Deal resigns to focus on run for governor
ATLANTA --- U.S. Rep. Nathan Deal has resigned from Congress after casting a vote against a sweeping Democratic-sponsored overhaul of health care. He is leaving to pursue the Republican nomination for governor in Georgia.
Gov. Sonny Perdue on Monday scheduled a special election on April 27 to fill Deal's North Georgia congressional district. Candidates wishing to seek the 9th district seat must qualify March 29-31.
Deal -- who'd been facing a pair of congressional ethics inquiries while in the House -- had initially planned to step down March 8. He pushed the date back to vote against the Democratic-backed health care bill Sunday night.
Court reinstates man's murder conviction
ATLANTA --- Georgia's top court has reinstated a conviction against a man charged in the 1996 murder of his estranged wife.
But Christopher K. Lewis no longer faces execution because state prosecutors did not appeal the part of the lower court's ruling that also threw out his death sentence.
Lewis was convicted in 1998 of stabbing his estranged wife to death after learning she went to a Christmas party with another man.
The conviction and death sentence were overturned in 2009 after a judge found executing him would be a "miscarriage of justice." The state's top court reinstated the conviction Monday, ruling that the lower court made a number of errors.

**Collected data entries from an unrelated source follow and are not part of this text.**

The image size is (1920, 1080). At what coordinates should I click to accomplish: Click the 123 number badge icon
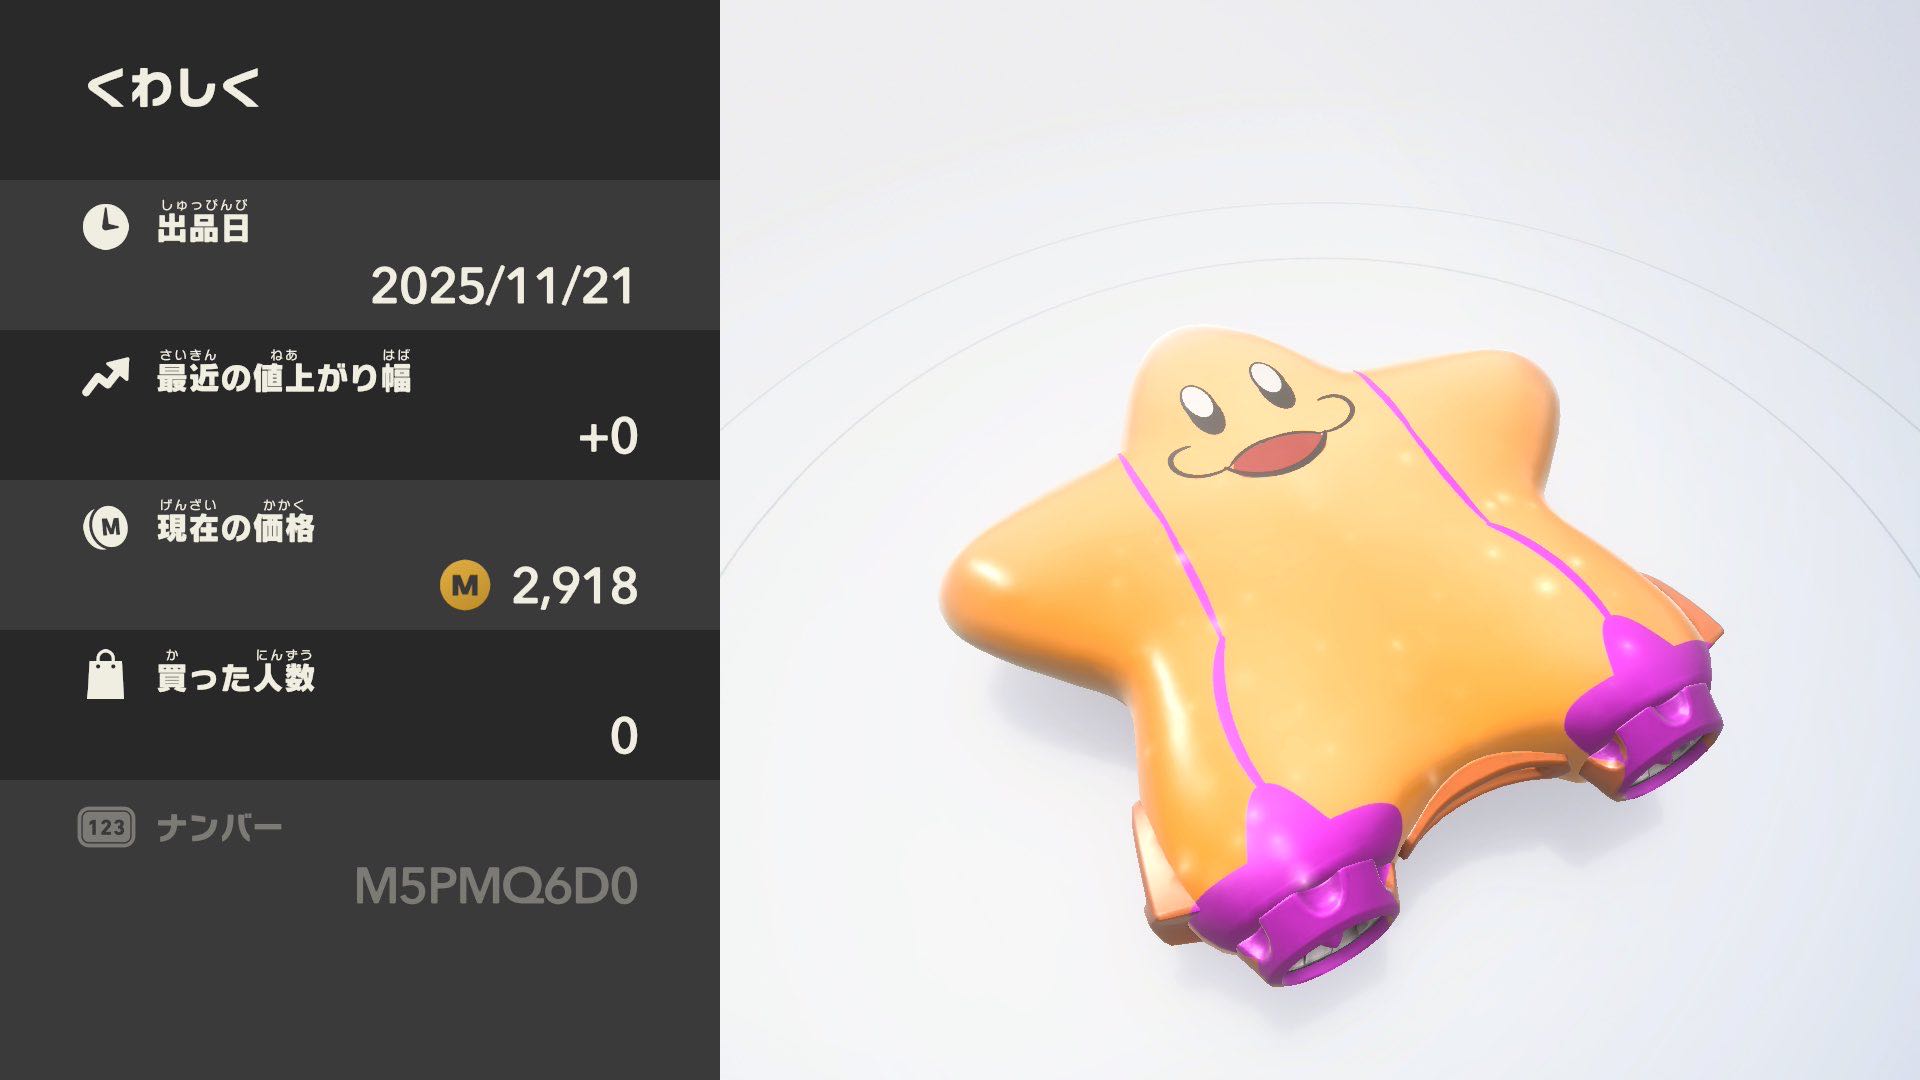106,827
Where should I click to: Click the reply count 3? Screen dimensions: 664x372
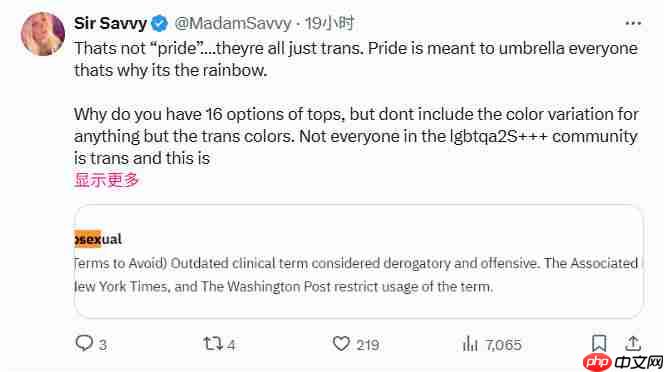coord(103,345)
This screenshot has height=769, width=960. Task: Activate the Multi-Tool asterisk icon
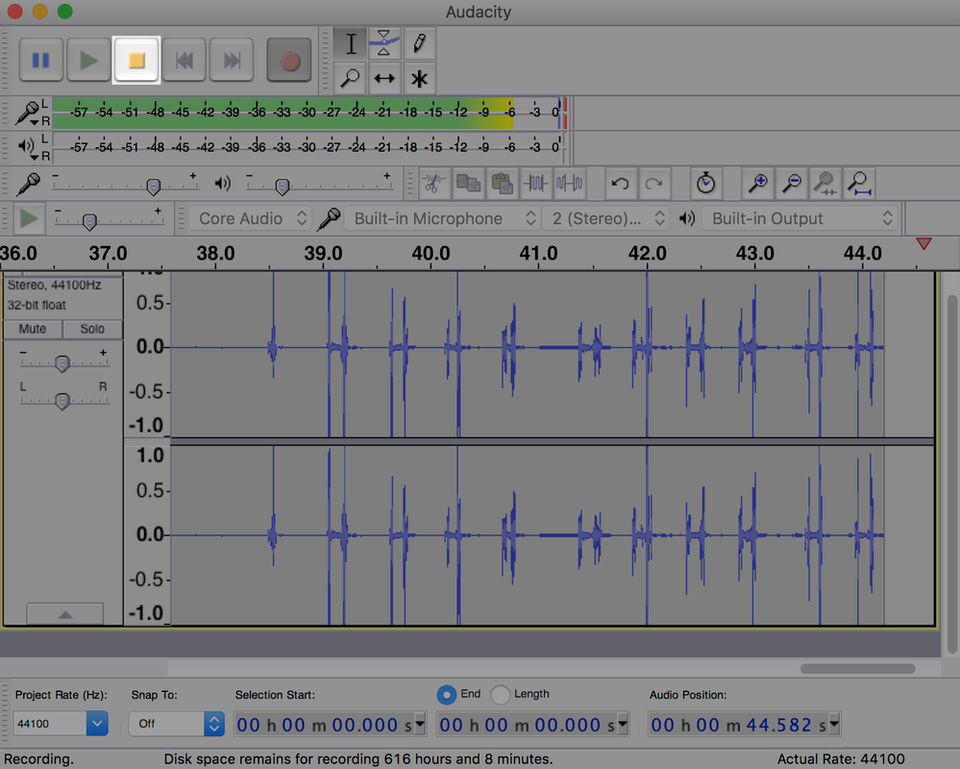point(419,77)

Rapist who left state arrested near Houston
ATLANTA --- A convicted rapist who slipped out of his ankle monitor after he lost a court ruling that reinstated a lengthy prison term was captured Monday at a hotel near Houston, ending a weeklong manhunt.
Ali Reza Nejad, who was known as the "Pantyhose Rapist," had been out on $100,000 bond and under electronic monitoring since the Georgia Court of Appeals overturned his conviction in April. But he slipped out of the ankle monitor last week when the Georgia Supreme Court reinstated his conviction and 35-year-sentence, said U.S. Marshal Richard Mecum.
Nejad made his way to Pearland, Texas, where he was arrested without incident Monday morning.
Nejad, 38, was convicted in 2005 of raping two women in separate assaults and he was suspected in several others.
Fort Benning set to deactivate Army unit
FORT BENNING, Ga. --- A ceremony is planned at Fort Benning to mark the inactivation of the U.S. Army's 1st Battalion, 11th Infantry Regiment.
Fort Benning is deactivating the unit because the Army has canceled its Basic Officer Leader Course II, a training course designed for new lieutenants. Some of the training the new officers have received in that course will be included in their next level of training.
The unit has been assigned to the U.S. Army Infantry School since 1987 and has at times been responsible for the 283rd Army Band, the Infantry Captains Career Course, the International Student Detachment and the Fort Benning Replacement Company.
It has been shut down and reactivated five times since it was formed in 1798.